Work to complete —
Continue the text on amending clay soil with sand and organic matter, starting right after its last sentence.

(Beginning of Page extract)

Anyway, once you've gardened in an area for a while, the immobile nutrients accumulate, and you don't need to apply more every year.  Organic matter is great for binding to nutrients and keeping them from washing away.

In lawns or pastures, the leaching problem isn't as bad, because the plants absorb the nutrients before they wash away.  But in a clean-cultivated garden, that doesn't work, because there isn't enough plant cover.

The sand/clay cement theory may come from certain types of clay (which I've never encountered) that don't mix well with sand.  For example, pure clay (which I call subsoil clay) is almost impossible to improve with sand or anything else.  This is why I very carefully state that I am amending clay loam, not clay.  If your native soil will grow a good crop of weeds, you should be able to amend it with sand and compost into something more civilized.  But it has to be COARSE sand.

Or maybe people have tried to amend clay with 1/4 inch of sand.  After a few rains, the soil is almost as hard as before, and they think it's even harder.  That's because they don't remember how bad it was before.  You need to get the sand up to around 30 - 40% in the soil.  Google "soil triangle".  That's why I add a couple of inches of sand to my very stiff clay loam.  For alpines and cacti, some people use nearly pure sand.  

By the way, the soil triangle also shows that pure clay cannot be turned into loam by adding sand.  The only thing to do with pure clay is to cover it with good soil, or haul it away.

Organic matter is very beneficial, but it disappears after a couple of years.  The sand is permanent. Lime is also helpful in improving soil structure in certain types of clay loam soils.

(End of Page extract)
(Beginning of Information)

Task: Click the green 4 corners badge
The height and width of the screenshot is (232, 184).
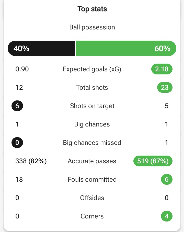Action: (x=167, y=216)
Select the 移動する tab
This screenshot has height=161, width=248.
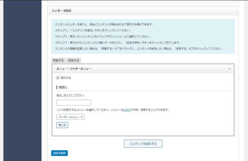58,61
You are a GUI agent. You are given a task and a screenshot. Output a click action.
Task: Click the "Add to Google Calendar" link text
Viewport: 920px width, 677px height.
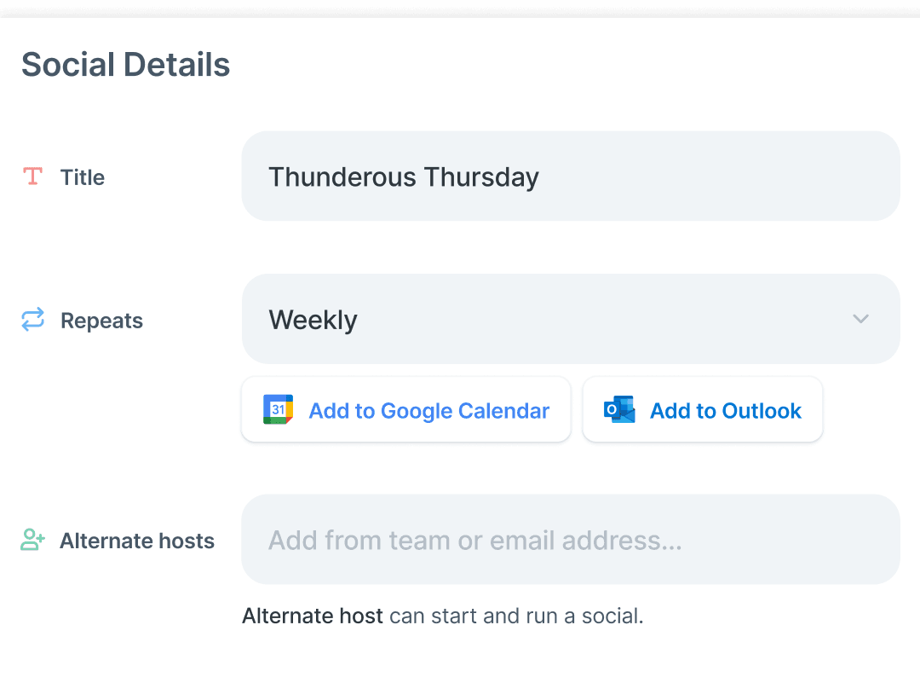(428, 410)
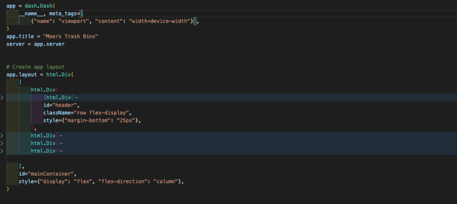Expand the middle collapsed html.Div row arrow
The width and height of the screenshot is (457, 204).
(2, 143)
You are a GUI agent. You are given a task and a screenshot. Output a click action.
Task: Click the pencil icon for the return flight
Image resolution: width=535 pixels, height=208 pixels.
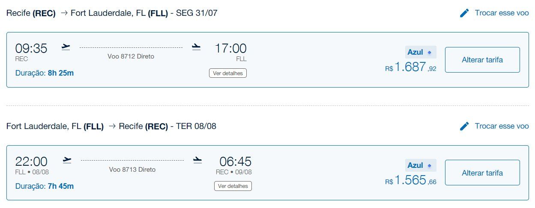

(End of Information)
(Beginning of Information)

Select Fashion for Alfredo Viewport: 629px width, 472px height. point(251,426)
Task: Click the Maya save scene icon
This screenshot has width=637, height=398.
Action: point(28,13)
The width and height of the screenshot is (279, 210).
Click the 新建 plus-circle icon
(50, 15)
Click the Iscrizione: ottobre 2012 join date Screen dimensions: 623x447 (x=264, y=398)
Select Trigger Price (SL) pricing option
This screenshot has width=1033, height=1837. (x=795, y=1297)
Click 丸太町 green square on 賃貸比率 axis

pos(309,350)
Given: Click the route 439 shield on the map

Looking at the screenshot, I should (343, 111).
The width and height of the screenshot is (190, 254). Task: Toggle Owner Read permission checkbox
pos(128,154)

(End of Information)

Answer to this task —
The time to do this soil improvement is before you plant a large number of plants.  That way you can do it with a tractor  with a bucket and tiller.  Once you plant, you have to do everything by hand, and it's a backbreaking job.  Sometimes I find that my amended soil is still a little too stiff in places, so I will add more sand with a wheelbarrow and a small rototiller.  But it would have been one tenth as much work if I had tilled in more sand the first time, using the tractor.

[attachthumb = 1]

Of course, none of this is must-do, life-and-death.  I do it this way because I am trying to optimize results.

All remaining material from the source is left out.